**PAGE EXCERPT**
Sunday, September 11, 2011

Week 1: The Raging Quiet.

The Raging Quite by Sherryl Jordan starts off slow, but becomes more and more interesting. This novel is set in an undetermined time in the middle ages of Celtic Britain, or so its explained. The main character Marnie, is sixteen years old and the eldest sister of a family of tenant farmers. They work several days a week on the Landlords fields instead of their own. When her father grows ill, she agrees to marry the landlords son, Isake, who is twice her age and a widower, so that her family can keep their large house on the estate. In the beginning of the story, Marnie and her newly wed husband, Isake, are on their way from Fernleigh, Marnie's home town, to Isakes manor, about a day's wagon ride away. The only town close enough to either of those two places is a town named Torcurra. Isake, who stops here for business matters, owns a house by the sea in Torcurra. He inherited this house from his grandmother who was burned at the stakes for being accused of witchcraft and black magic. Isake, and the townsfolk both describe the house as "cursed". Mysteriously, even though the house doesn't look like much at all, Isake said that its worth more than all his father's land put together.

**WHAT TO DO**
[A] Arrange the portion of the Dataset records that opens with the first row and closes with the row containing "Peak chart positions [798, 47]" as a numbered list, with blank lines omitted. Leave the pictures out of the answer.
[B] Pick up the review of The Raging Quiet where it stops, and carry it forward.

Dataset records
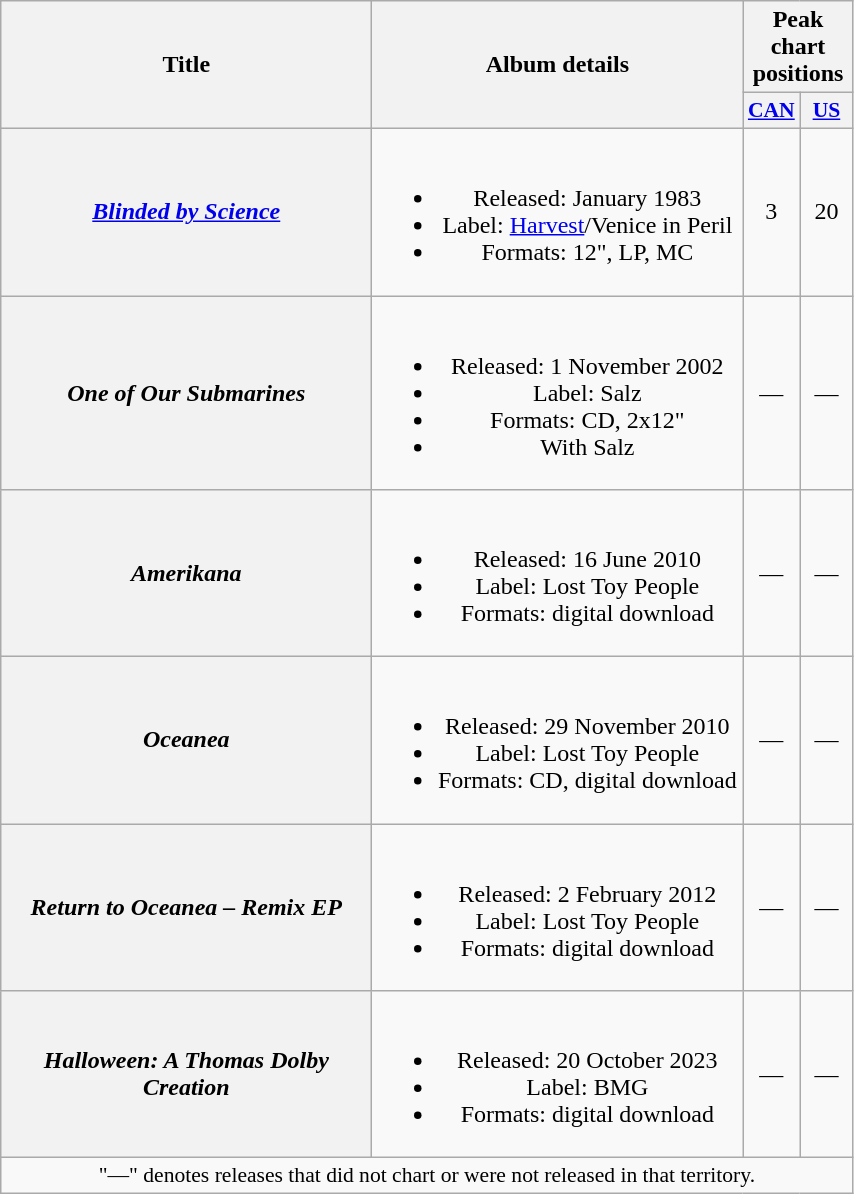
CAN [772, 111]
Released: 2 February 2012Label: Lost Toy PeopleFormats: digital download [558, 908]
20 [826, 212]
3 [772, 212]
Released: January 1983Label: Harvest/Venice in PerilFormats: 12", LP, MC [558, 212]
Halloween: A Thomas Dolby Creation [186, 1074]
US [826, 111]
Blinded by Science [186, 212]
Oceanea [186, 740]
Released: 29 November 2010Label: Lost Toy PeopleFormats: CD, digital download [558, 740]
Album details [558, 65]
Released: 16 June 2010Label: Lost Toy PeopleFormats: digital download [558, 574]
Peak chart positions [798, 47]
Released: 1 November 2002Label: SalzFormats: CD, 2x12"With Salz [558, 393]
"—" denotes releases that did not chart or were not released in that territory. [427, 1176]
Released: 20 October 2023Label: BMGFormats: digital download [558, 1074]
Amerikana [186, 574]
Title [186, 65]
Return to Oceanea – Remix EP [186, 908]
One of Our Submarines [186, 393]
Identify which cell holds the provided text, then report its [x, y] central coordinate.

**RESULTS BY TASK**
[A]
1. CAN [772, 111]
2. Released: 2 February 2012Label: Lost Toy PeopleFormats: digital download [558, 908]
3. 20 [826, 212]
4. 3 [772, 212]
5. Released: January 1983Label: Harvest/Venice in PerilFormats: 12", LP, MC [558, 212]
6. Halloween: A Thomas Dolby Creation [186, 1074]
7. US [826, 111]
8. Blinded by Science [186, 212]
9. Oceanea [186, 740]
10. Released: 29 November 2010Label: Lost Toy PeopleFormats: CD, digital download [558, 740]
11. Album details [558, 65]
12. Released: 16 June 2010Label: Lost Toy PeopleFormats: digital download [558, 574]
13. Peak chart positions [798, 47]

[B]
When Marnie first gets to Torcurra she meets Raver, a "devil possessed mad man", and Father Brannann, a kind priest in a small church in between where the "cursed" house resides and the town market is set up. The only people in Torcurra who are descent to her is Raver, who she renamed Raven because he doesn't give expecting to get something back, and according to the good scripture "Ravens neither sow nor reap, but the Good Lord feeds them.",
Marnie, however, is not happy with married life and has never been this far away from her family. Only a few days into their marriage, the bridegroom dies from a fall while thatching the roof. Marnie found him on the floor of the house with blood coming from his head. Screaming and crying she seeks help and runs to the church were Father Brannann is. She believes that her husbands death is her fault because she prayed to the Good Lord that something would happen to her, whether it be Plague or ugliness, and that he would stop loving her. The Villagers overhear this and become superstitious of her think that she killed Isake.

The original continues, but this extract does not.